◆ Aim of the exercise:
Write out the part of the records that opens with the line containing "The width and" and closes with the line containing "Click the Student Mess Committee house icon", both included. Leave the pictures out.

◆ Entries shown:
** START **

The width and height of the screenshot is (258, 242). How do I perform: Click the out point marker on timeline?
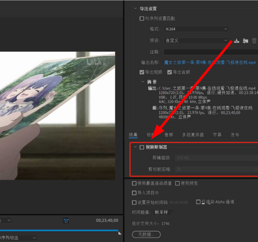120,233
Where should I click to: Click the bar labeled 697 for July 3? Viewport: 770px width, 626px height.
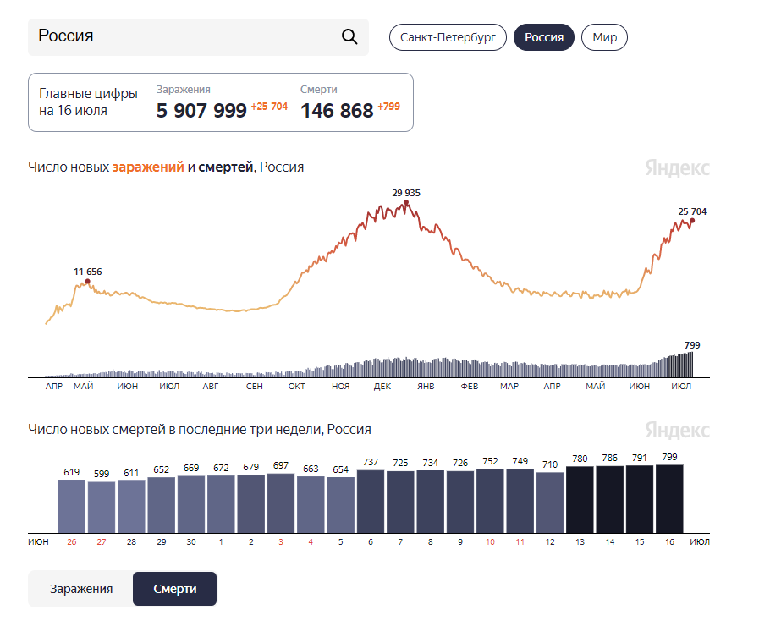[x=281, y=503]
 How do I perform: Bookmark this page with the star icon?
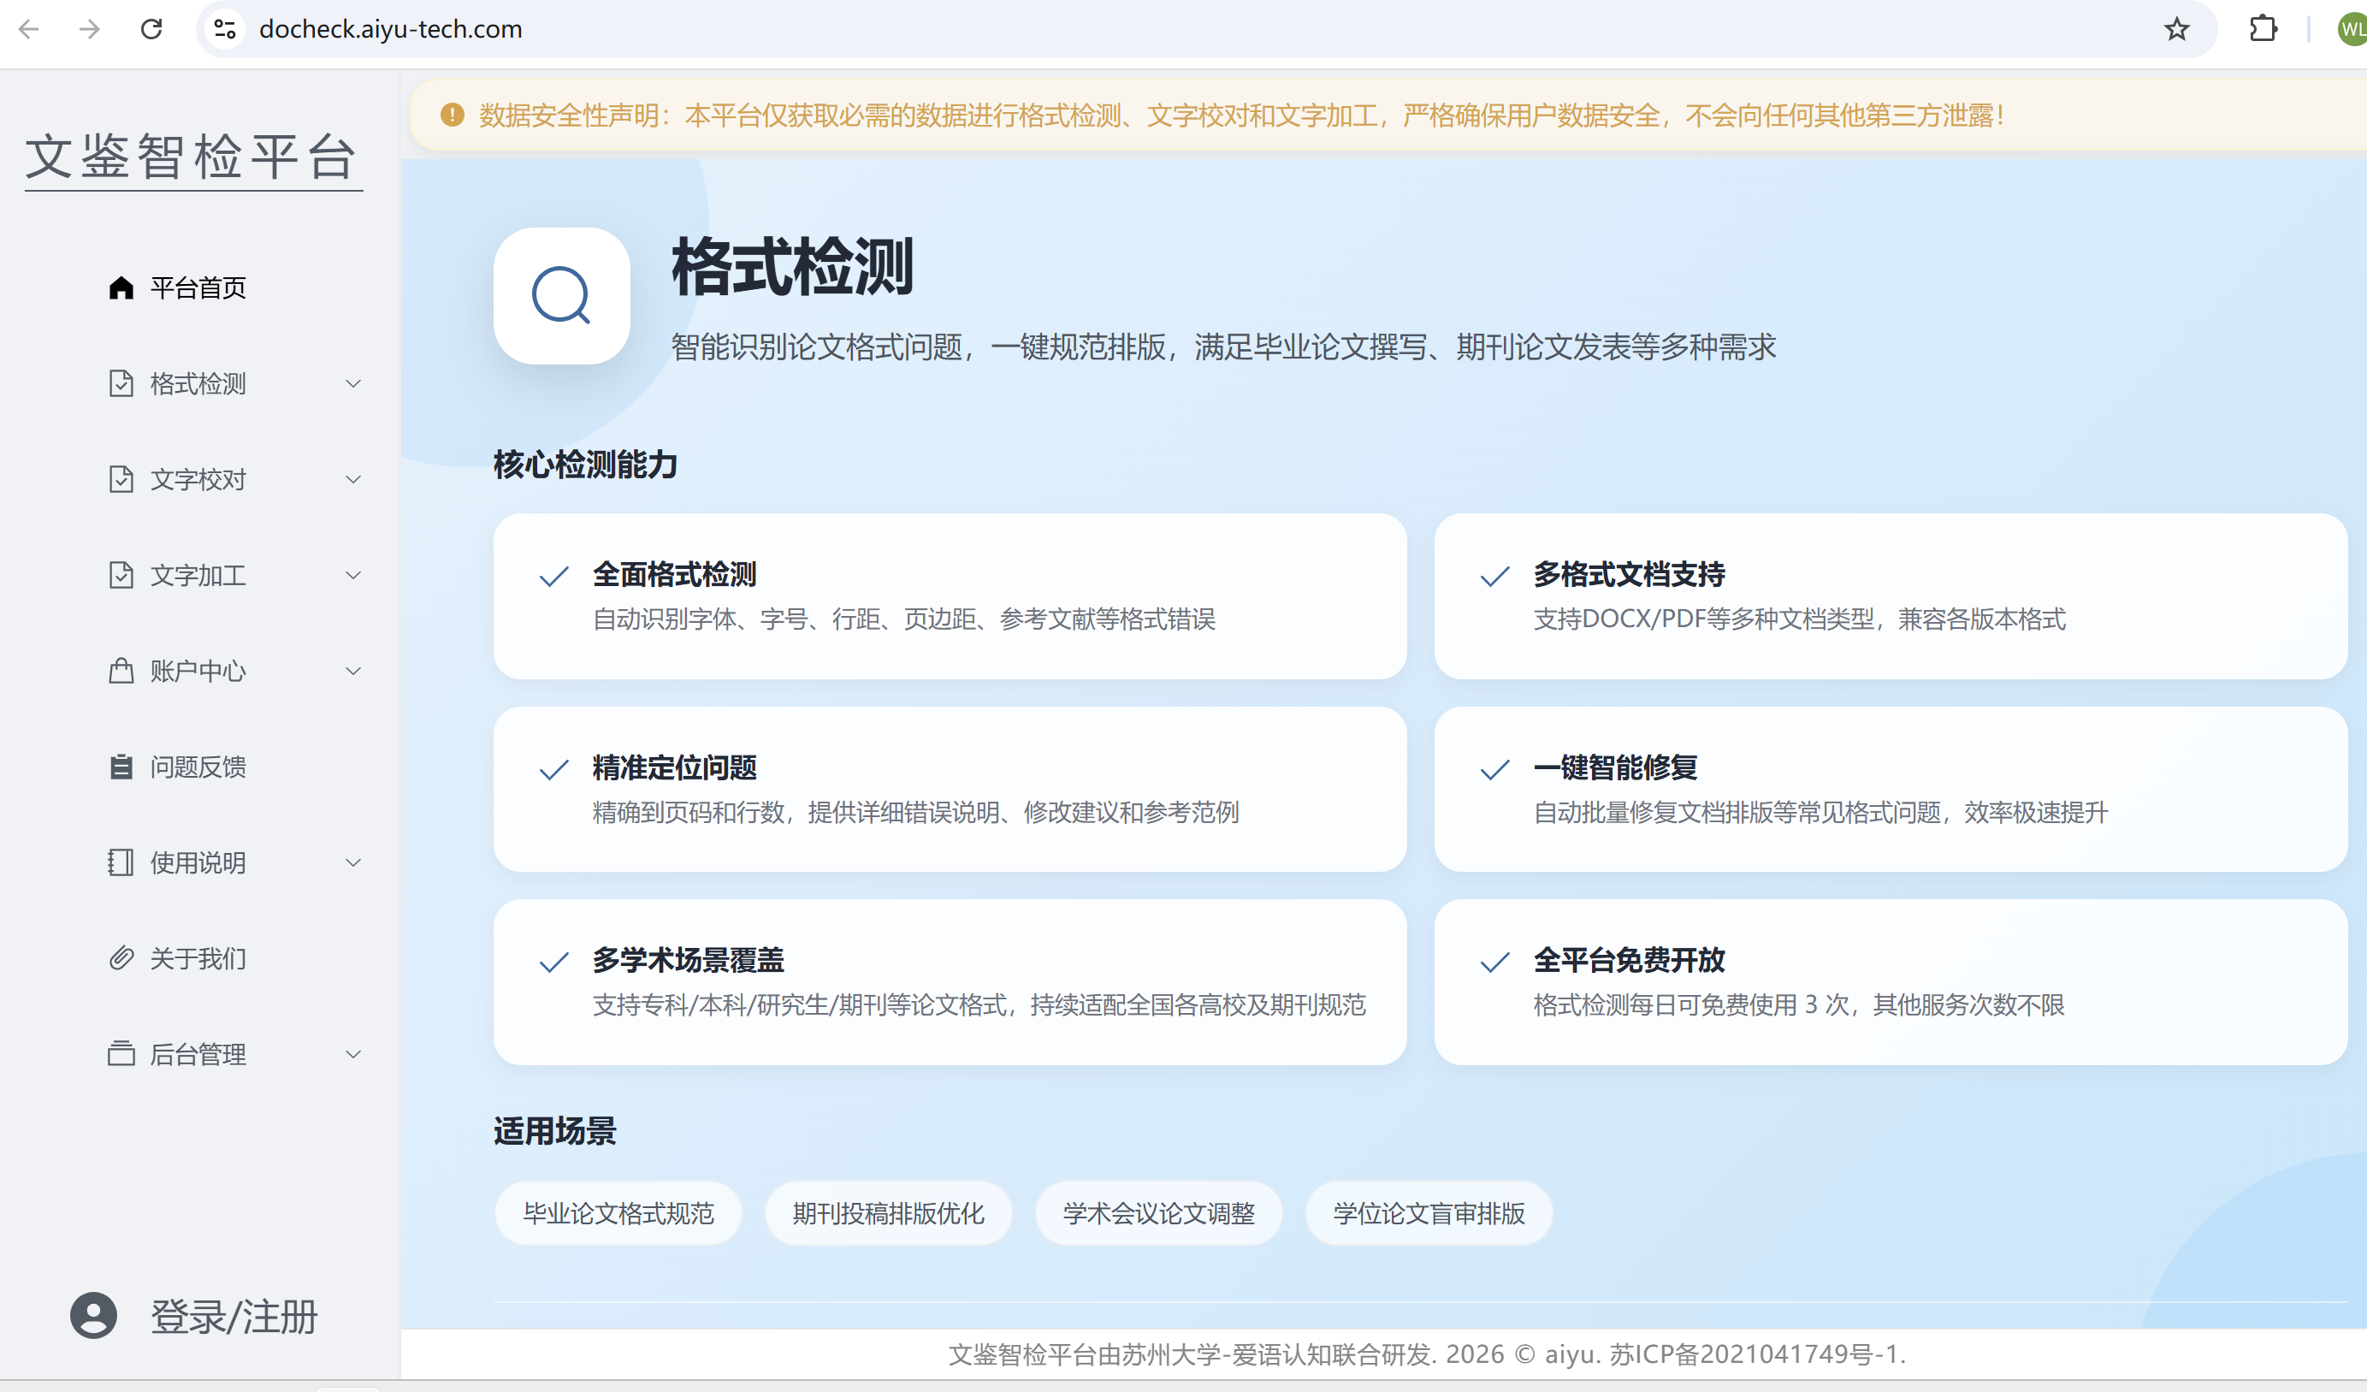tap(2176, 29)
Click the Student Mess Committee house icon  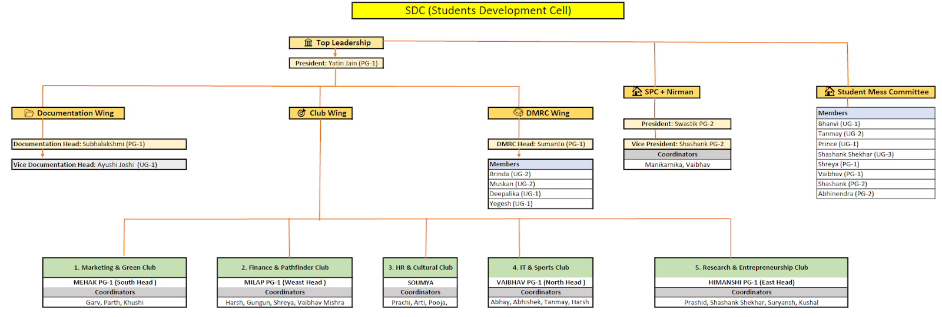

** END **
** START **

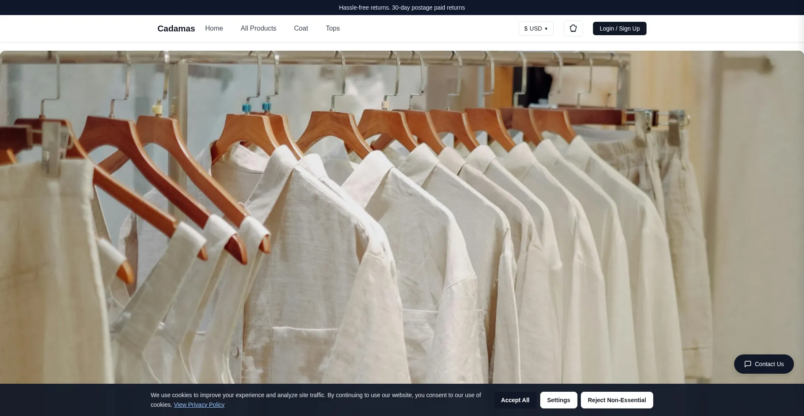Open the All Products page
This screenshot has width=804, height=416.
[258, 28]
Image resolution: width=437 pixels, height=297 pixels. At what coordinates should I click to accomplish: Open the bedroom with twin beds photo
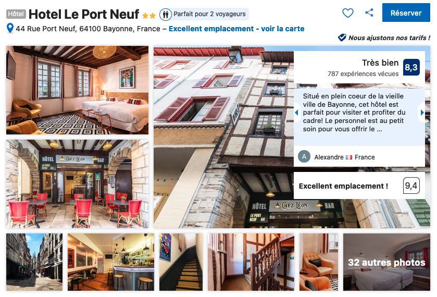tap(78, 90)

** END **
** START **

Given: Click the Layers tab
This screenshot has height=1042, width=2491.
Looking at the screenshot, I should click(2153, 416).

** END **

◆ Task result:
The width and height of the screenshot is (258, 242). How do I perform: Click the out point marker on timeline?
120,233
Where should I click to: Click the bar labeled 697 for July 3? Viewport: 770px width, 626px height.
[x=281, y=503]
 How do I perform: Bookmark this page with the star icon?
tap(2176, 29)
Click the Student Mess Committee house icon  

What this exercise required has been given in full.